| Work order |
Find the line containing "[Ми в TikTok" in the records below. Copy exactly that line and each one after it, ending at the line containing "Об'єм резервуару для води (175, 467)", and nothing more.

(Entries supplied)

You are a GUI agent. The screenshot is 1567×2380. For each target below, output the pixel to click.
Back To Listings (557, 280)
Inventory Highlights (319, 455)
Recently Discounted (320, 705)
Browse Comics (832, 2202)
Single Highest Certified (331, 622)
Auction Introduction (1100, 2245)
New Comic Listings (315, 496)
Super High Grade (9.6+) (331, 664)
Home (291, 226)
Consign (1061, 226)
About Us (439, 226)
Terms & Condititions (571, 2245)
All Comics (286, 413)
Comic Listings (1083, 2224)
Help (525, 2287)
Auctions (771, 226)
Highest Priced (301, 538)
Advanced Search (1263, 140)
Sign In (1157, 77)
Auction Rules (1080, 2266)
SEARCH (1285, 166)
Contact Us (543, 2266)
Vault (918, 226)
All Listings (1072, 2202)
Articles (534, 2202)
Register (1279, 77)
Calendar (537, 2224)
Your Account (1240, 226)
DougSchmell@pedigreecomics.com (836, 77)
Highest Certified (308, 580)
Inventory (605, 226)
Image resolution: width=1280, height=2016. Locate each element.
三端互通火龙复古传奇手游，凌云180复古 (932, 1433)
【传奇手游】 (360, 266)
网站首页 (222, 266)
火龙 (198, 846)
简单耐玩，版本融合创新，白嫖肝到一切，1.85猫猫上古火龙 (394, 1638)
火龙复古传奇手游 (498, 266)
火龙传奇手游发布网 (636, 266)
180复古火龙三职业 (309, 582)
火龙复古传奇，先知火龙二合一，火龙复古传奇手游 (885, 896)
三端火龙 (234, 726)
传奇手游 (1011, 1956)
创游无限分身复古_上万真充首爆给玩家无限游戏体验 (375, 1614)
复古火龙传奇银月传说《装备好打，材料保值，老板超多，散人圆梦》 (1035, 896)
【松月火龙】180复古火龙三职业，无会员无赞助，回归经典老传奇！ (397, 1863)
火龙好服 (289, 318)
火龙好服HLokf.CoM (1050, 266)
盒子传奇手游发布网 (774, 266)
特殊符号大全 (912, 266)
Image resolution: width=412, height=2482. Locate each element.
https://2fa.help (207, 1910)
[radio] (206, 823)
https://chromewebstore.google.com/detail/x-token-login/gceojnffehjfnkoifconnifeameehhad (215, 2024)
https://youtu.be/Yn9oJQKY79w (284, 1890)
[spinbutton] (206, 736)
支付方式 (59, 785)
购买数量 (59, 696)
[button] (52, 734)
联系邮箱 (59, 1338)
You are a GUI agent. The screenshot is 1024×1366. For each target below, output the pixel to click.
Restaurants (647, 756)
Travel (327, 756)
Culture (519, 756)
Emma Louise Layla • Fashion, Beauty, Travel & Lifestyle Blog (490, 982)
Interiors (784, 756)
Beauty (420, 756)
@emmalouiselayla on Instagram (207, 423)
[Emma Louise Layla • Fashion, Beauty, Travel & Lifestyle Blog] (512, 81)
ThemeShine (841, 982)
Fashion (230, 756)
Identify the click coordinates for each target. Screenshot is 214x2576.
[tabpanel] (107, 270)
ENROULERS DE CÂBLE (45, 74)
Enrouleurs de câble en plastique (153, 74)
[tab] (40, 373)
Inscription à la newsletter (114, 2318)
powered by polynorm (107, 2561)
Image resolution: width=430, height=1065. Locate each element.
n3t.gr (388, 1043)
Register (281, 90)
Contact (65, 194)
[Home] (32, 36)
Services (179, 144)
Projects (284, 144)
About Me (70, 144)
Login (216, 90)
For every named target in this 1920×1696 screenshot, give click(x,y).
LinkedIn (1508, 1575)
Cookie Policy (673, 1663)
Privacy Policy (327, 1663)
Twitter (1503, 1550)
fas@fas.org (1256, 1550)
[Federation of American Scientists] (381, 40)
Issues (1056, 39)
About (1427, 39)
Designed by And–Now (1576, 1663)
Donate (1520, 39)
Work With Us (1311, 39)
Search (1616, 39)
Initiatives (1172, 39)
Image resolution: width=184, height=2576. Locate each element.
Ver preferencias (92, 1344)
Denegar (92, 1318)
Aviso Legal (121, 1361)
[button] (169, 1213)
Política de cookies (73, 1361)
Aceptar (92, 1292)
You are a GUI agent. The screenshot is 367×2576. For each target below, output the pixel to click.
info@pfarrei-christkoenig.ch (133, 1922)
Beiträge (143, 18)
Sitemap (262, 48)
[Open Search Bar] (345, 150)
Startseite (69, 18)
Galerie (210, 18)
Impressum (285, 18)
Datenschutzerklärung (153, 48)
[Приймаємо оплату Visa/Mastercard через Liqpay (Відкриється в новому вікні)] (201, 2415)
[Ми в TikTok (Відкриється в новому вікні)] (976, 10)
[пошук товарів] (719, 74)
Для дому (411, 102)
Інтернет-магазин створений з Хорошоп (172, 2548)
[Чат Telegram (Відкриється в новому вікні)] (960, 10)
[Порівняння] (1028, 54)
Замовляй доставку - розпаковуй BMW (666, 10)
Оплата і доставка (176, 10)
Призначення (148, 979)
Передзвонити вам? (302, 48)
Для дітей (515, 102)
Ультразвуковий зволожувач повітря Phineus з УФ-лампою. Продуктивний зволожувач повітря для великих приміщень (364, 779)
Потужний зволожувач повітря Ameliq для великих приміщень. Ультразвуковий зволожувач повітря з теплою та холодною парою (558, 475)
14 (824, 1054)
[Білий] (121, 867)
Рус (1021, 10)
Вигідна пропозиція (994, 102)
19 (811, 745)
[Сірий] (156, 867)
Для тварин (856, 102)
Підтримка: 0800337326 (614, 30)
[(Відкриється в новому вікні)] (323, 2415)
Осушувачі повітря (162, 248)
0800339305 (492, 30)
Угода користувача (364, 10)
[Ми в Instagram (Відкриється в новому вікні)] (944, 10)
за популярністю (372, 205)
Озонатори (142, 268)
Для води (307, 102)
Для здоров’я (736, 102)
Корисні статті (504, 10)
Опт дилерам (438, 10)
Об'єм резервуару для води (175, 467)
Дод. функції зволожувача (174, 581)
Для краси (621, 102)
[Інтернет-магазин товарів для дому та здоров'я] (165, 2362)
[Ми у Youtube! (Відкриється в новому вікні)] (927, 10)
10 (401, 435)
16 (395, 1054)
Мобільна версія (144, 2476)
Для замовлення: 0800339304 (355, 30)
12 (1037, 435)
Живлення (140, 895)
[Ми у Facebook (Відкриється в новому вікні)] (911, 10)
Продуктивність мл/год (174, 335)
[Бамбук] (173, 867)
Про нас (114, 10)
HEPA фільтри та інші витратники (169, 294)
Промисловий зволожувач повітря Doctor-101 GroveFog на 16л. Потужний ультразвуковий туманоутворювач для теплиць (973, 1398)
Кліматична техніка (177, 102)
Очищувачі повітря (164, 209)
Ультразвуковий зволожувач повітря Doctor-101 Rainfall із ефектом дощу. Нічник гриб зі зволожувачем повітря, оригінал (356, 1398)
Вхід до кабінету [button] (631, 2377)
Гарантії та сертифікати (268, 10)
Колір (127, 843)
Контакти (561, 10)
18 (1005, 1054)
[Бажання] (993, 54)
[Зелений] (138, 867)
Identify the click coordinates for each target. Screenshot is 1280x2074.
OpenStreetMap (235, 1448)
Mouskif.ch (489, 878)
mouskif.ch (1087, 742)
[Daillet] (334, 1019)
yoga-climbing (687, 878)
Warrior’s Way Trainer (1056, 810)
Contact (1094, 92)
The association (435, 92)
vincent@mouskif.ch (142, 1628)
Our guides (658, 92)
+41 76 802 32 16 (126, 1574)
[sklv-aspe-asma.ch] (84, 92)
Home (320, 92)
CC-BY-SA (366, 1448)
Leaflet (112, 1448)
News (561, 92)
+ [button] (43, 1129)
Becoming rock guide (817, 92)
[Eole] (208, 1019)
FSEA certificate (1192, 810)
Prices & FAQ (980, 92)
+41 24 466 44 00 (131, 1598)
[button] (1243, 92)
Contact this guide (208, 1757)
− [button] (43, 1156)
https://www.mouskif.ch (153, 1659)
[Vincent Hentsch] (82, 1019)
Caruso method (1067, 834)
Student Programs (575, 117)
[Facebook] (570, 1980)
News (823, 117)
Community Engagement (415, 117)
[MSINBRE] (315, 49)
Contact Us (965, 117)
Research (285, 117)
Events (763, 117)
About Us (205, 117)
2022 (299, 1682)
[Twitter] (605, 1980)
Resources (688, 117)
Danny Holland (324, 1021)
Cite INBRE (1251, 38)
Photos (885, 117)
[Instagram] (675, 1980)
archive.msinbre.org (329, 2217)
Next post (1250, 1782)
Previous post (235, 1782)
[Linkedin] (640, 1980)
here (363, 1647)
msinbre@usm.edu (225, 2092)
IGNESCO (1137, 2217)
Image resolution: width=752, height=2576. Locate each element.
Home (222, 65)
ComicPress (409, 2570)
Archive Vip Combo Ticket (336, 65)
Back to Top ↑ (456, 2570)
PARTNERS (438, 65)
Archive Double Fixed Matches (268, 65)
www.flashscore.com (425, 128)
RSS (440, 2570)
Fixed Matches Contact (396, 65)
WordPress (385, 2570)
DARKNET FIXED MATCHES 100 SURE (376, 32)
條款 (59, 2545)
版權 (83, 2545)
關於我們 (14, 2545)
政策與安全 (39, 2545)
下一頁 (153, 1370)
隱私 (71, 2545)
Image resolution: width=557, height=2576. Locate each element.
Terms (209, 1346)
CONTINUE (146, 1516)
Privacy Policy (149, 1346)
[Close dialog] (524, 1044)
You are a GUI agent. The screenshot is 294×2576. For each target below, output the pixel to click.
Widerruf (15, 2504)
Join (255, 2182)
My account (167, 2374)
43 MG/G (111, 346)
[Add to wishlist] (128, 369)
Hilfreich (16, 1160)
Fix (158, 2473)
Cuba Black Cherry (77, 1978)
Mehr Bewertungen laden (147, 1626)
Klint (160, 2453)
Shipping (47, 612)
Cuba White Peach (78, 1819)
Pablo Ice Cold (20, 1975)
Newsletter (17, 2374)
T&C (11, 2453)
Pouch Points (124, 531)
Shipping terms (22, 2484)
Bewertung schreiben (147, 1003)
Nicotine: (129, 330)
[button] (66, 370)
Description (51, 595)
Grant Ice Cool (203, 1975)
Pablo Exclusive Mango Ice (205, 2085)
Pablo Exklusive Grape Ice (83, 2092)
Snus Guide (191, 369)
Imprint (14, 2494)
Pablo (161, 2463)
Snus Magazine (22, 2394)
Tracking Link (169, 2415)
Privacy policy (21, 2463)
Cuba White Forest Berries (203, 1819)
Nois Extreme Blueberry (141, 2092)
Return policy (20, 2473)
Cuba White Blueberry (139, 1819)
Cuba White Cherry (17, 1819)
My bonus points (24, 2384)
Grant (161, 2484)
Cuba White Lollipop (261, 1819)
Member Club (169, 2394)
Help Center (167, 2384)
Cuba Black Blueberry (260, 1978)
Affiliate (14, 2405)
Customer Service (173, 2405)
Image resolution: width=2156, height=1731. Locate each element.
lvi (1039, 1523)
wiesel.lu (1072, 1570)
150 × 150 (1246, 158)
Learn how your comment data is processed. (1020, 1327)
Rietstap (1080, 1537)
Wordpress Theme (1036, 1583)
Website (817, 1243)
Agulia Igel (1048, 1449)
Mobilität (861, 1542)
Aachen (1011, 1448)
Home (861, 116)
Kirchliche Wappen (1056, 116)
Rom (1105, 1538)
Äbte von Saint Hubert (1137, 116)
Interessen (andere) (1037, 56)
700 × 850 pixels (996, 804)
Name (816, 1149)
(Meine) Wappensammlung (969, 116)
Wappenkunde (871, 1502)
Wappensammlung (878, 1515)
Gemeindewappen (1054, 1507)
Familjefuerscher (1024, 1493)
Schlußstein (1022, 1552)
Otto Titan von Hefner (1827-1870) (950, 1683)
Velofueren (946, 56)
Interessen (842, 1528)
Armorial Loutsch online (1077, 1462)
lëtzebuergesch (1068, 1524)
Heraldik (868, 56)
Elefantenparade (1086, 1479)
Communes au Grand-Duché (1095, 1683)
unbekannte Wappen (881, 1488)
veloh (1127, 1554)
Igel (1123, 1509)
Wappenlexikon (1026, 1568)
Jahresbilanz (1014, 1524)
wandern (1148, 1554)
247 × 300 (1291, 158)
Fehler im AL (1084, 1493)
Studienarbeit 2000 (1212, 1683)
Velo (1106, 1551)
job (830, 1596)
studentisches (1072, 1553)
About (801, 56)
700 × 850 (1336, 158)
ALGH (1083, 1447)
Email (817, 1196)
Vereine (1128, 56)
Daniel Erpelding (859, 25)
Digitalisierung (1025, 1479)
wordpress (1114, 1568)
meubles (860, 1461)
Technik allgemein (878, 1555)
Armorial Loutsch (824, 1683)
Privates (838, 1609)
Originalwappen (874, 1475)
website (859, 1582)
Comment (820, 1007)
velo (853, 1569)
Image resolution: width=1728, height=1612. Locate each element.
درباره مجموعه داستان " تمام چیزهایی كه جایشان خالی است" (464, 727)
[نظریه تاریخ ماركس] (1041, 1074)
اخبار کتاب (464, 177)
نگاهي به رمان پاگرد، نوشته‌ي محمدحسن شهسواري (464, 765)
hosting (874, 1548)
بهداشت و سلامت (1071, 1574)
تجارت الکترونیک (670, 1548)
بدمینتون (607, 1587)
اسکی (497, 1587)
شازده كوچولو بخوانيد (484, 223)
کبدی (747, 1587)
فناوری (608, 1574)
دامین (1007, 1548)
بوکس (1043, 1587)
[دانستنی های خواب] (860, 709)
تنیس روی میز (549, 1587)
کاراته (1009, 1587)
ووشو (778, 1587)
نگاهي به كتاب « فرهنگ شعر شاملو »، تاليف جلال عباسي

(End Entries supplied)

| Solution to the problem |
[Ми в TikTok (Відкриється в новому вікні)] (976, 10)
[пошук товарів] (719, 74)
Для дому (411, 102)
Інтернет-магазин створений з Хорошоп (172, 2548)
[Чат Telegram (Відкриється в новому вікні)] (960, 10)
[Порівняння] (1028, 54)
Замовляй доставку - розпаковуй BMW (666, 10)
Оплата і доставка (176, 10)
Призначення (148, 979)
Передзвонити вам? (302, 48)
Для дітей (515, 102)
Ультразвуковий зволожувач повітря Phineus з УФ-лампою. Продуктивний зволожувач повітря для великих приміщень (364, 779)
Потужний зволожувач повітря Ameliq для великих приміщень. Ультразвуковий зволожувач повітря з теплою та холодною парою (558, 475)
14 (824, 1054)
[Білий] (121, 867)
Рус (1021, 10)
Вигідна пропозиція (994, 102)
19 (811, 745)
[Сірий] (156, 867)
Для тварин (856, 102)
Підтримка: 0800337326 (614, 30)
[(Відкриється в новому вікні)] (323, 2415)
Осушувачі повітря (162, 248)
0800339305 (492, 30)
Угода користувача (364, 10)
[Ми в Instagram (Відкриється в новому вікні)] (944, 10)
за популярністю (372, 205)
Озонатори (142, 268)
Для води (307, 102)
Для здоров’я (736, 102)
Корисні статті (504, 10)
Опт дилерам (438, 10)
Об'єм резервуару для води (175, 467)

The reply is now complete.